Die Wiese wabbelt wie ein Wasserbett als Dirk einen Fuß daraufsetzt. „Hier geht es nicht weiter“, sagt der Hundeführer und biegt nach rechts ab. Es ist Drückjagd im Tister Bauernmoor im Landkreis Rotenburg (Wümme). Das Hochmoor ist jagdlich anspruchsvoll. Große Teile der Handtorfstiche sind unterschwemmt. Wer nicht aufpasst, sackt schnell bis zum Bauch ein. Moorgras wächst in dichten Knollen und lädt zum Umknicken ein.

Dirks Epagneul-Breton-Hündin „Odette“ hechtet unbeeindruckt und leichtfüßig über die Fläche und verschwindet im Farn. Ohne Hunde geht es hier nicht. Viele Einstände sind für Menschen unerreichbar. Ein Paradies für Schalenwild ... und für den Wolf. 2016 tauchte der erste Räuber hier auf. Inzwischen lebt ein Rudel mit sieben bis zwölf Tieren im Moor. Das Tisterbauernmoor liegt zwischen Bremen und Hamburg, westlich der Lüneburger Heide. In dieser Region breiten sich die grauen Räuber mit jedem Jahr schneller aus.

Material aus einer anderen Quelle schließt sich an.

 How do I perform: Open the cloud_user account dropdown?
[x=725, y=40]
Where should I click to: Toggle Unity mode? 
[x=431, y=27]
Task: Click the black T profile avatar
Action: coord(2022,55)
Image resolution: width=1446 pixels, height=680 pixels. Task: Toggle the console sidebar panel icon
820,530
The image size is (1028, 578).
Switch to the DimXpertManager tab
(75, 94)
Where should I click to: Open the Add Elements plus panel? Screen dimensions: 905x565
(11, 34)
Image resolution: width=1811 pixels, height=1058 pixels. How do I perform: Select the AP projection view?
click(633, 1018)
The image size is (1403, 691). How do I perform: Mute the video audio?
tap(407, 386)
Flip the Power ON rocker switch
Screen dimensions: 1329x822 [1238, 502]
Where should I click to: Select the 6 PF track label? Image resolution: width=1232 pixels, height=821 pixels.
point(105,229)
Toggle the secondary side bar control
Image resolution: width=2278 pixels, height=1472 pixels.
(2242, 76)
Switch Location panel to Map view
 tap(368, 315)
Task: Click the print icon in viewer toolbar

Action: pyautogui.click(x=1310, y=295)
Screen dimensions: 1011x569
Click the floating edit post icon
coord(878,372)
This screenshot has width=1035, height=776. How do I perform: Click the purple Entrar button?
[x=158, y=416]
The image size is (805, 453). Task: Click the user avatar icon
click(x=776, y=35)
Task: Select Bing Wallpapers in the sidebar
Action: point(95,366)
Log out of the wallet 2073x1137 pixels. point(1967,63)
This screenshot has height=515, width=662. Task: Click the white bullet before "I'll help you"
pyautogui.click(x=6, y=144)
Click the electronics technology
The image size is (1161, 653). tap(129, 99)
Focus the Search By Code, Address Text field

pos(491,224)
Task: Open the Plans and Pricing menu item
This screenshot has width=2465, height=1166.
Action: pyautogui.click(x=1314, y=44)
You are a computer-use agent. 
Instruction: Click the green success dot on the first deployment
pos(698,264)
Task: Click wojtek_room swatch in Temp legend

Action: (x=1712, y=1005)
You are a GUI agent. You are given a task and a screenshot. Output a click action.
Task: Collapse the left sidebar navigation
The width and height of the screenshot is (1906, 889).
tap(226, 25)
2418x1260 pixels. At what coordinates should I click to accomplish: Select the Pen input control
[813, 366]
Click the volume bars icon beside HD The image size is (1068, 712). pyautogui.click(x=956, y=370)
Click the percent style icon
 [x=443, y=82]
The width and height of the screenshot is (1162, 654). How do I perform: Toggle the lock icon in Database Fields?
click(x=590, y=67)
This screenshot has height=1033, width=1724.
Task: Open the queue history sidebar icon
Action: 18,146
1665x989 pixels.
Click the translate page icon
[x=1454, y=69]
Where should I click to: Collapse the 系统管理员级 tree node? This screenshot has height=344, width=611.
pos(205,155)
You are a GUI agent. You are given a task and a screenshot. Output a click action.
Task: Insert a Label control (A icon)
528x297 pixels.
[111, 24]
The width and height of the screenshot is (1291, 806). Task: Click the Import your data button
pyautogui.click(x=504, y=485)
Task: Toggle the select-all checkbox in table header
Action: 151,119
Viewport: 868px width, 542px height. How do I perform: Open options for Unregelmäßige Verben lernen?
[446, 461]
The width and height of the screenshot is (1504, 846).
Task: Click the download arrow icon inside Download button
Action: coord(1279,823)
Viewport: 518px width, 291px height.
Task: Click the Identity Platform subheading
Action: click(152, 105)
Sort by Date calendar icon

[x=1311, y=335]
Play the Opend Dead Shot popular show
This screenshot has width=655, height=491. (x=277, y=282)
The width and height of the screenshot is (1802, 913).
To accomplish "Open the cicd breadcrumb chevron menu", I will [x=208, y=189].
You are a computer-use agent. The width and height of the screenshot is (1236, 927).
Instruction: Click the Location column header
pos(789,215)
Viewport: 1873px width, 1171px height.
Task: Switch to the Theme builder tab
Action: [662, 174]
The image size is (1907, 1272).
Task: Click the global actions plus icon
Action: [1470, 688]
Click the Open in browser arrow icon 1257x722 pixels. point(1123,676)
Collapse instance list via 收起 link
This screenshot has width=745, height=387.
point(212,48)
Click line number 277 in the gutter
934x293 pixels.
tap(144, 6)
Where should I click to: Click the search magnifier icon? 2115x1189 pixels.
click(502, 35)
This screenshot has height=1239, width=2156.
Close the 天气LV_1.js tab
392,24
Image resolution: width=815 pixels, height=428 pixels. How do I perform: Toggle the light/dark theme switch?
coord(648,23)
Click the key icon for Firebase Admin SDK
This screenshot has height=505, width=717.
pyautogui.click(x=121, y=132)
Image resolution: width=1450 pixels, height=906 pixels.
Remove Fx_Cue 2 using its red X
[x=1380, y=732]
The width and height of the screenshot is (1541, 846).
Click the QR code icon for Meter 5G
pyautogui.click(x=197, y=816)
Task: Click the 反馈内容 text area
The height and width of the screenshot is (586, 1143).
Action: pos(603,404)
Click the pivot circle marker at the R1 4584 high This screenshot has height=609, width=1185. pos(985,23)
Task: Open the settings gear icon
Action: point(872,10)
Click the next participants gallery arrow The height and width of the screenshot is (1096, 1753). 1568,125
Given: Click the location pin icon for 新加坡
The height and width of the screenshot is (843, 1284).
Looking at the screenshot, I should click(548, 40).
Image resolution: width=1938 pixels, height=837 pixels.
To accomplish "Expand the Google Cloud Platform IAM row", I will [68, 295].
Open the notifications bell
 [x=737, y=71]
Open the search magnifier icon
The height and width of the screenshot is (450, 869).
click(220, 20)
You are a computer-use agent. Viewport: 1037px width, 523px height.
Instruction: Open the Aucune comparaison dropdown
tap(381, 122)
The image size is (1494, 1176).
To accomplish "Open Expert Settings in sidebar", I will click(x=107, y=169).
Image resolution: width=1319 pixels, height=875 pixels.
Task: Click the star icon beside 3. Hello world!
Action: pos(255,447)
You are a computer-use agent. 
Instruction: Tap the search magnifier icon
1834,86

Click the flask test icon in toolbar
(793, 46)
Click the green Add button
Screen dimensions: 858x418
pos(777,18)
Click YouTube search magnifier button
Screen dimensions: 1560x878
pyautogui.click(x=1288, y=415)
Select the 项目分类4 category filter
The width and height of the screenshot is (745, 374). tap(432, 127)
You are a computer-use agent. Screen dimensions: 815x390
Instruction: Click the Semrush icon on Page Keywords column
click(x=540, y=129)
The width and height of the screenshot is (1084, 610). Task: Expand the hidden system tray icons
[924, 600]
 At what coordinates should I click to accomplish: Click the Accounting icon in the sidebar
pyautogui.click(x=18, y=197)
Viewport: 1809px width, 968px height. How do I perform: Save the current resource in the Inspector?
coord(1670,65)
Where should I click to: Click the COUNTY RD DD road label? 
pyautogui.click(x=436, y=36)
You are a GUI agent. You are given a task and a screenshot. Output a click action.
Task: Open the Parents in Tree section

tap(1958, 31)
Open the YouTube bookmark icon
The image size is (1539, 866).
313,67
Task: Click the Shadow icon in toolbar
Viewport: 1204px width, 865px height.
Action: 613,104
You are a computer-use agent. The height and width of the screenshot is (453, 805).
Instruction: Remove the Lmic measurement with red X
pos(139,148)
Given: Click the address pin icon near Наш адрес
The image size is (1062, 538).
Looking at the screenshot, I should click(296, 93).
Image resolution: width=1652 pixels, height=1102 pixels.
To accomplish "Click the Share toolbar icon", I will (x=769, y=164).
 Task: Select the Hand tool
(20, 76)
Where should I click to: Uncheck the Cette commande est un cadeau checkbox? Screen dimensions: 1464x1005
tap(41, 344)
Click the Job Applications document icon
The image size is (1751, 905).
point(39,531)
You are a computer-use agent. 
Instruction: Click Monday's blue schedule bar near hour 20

Eine Herausforderung für Schützen, Hundeführer und Hunde.

Große Wasserflächen durchziehen das Revier und machen die Arbeit ohne Hunde unmöglich.

Aufmerksamkeit erzeugen

Glocken an der Schutzweste sollen durch lautes Bimmeln die Grauen vor den Hunden warnen.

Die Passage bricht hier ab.